Why are planetary orbits elliptical and not circular?

551 views

Why are planetary orbits elliptical and not circular?

In: 20

13 Answers

Anonymous 0 Comments

I think something a lot of comments are failing to address is the fact that elliptical orbits don’t turn into circular orbits. For example, even though there’s infinitely more ways for a bubble to be elliptical, bubbles look pretty much like perfect spheres, and if something messes with them, they stretch a bit into an elliptical shape but then return to a sphere.

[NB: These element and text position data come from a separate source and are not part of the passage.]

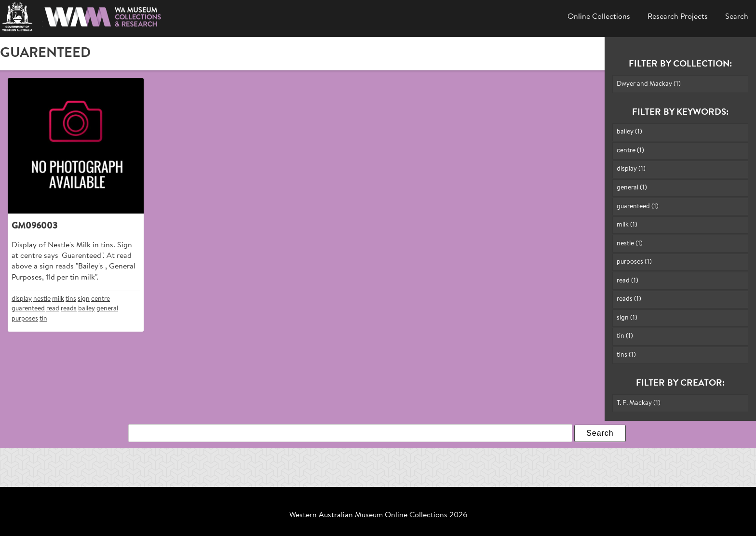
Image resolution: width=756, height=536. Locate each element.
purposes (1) (634, 262)
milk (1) (627, 225)
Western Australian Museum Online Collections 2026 (378, 515)
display (22, 299)
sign (83, 299)
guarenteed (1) (637, 206)
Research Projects (677, 17)
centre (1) (630, 150)
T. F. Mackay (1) (638, 403)
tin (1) (625, 336)
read (53, 308)
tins (71, 299)
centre (100, 299)
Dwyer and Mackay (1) (648, 84)
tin (43, 319)
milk (58, 299)
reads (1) (629, 299)
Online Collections (599, 17)
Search (737, 17)
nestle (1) (630, 243)
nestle (42, 299)
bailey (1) (629, 132)
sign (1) (627, 318)
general (107, 308)
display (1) (631, 169)
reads (68, 308)
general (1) (632, 188)
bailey (86, 308)
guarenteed (28, 308)
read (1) (627, 281)
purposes (25, 319)
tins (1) (626, 355)
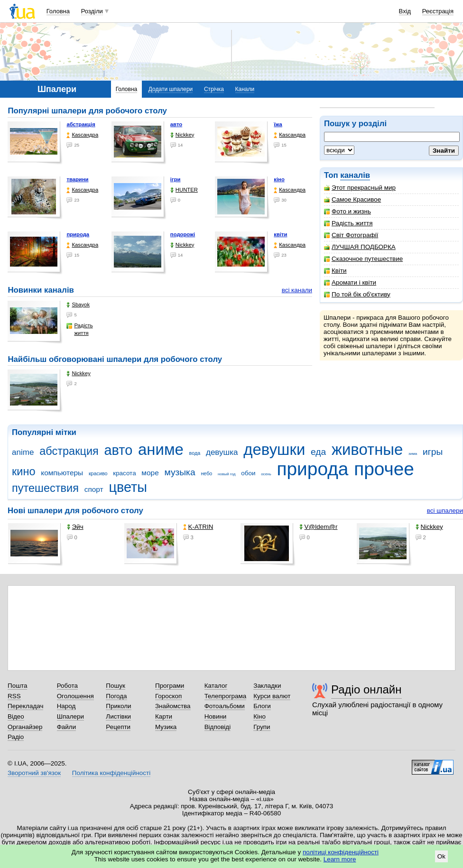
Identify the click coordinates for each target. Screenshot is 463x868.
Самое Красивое (352, 199)
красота (124, 473)
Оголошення (75, 696)
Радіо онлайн (366, 689)
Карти (164, 716)
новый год (226, 474)
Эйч (75, 526)
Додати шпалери (170, 89)
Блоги (262, 706)
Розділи (92, 11)
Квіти (335, 270)
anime (23, 452)
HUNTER (184, 190)
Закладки (267, 685)
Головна (58, 11)
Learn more (340, 859)
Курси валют (272, 696)
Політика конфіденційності (111, 773)
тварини (77, 179)
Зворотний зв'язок (34, 773)
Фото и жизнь (347, 211)
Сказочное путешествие (363, 259)
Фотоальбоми (224, 706)
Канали (245, 89)
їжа (278, 124)
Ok (441, 856)
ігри (176, 179)
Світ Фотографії (351, 235)
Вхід (405, 11)
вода (195, 453)
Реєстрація (438, 11)
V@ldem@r (318, 526)
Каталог (216, 685)
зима (413, 453)
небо (206, 473)
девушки (274, 449)
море (150, 472)
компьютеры (62, 472)
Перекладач (25, 706)
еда (318, 452)
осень (266, 474)
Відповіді (218, 727)
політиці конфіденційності (341, 852)
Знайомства (173, 706)
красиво (98, 473)
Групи (261, 727)
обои (248, 473)
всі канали (297, 290)
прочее (384, 469)
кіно (279, 179)
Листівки (118, 716)
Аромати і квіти (350, 282)
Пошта (17, 685)
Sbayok (78, 305)
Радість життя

So, the reason that planetary orbits are elliptical and not circular is because elliptical orbits are *stable*, meaning that an elliptical gravitational orbit, if not effected by external forces, will stay the exact same shape. The reason for this is math that I don’t understand well enough to ELI5. What that means is that if an orbit starts out as circular, any little external force, like gravity from other planets or impacts, will change the orbit from a circle to an ellipse, and it will remain in that new elliptical orbit until another change, which will probably not return it to a circle.

Anonymous 0 Comments

Actually they can be circular. It is a “all squares are rectangles but not all rectangles are square” situation

Anonymous 0 Comments

For a given orbit length, only one very specific configuration is circular while the rest (an infinite amount) are elliptical. As there is no general force that acts to make an orbit more circular, it’s simply statistically much more likely to find orbits that are elliptical rather than ones that are circular.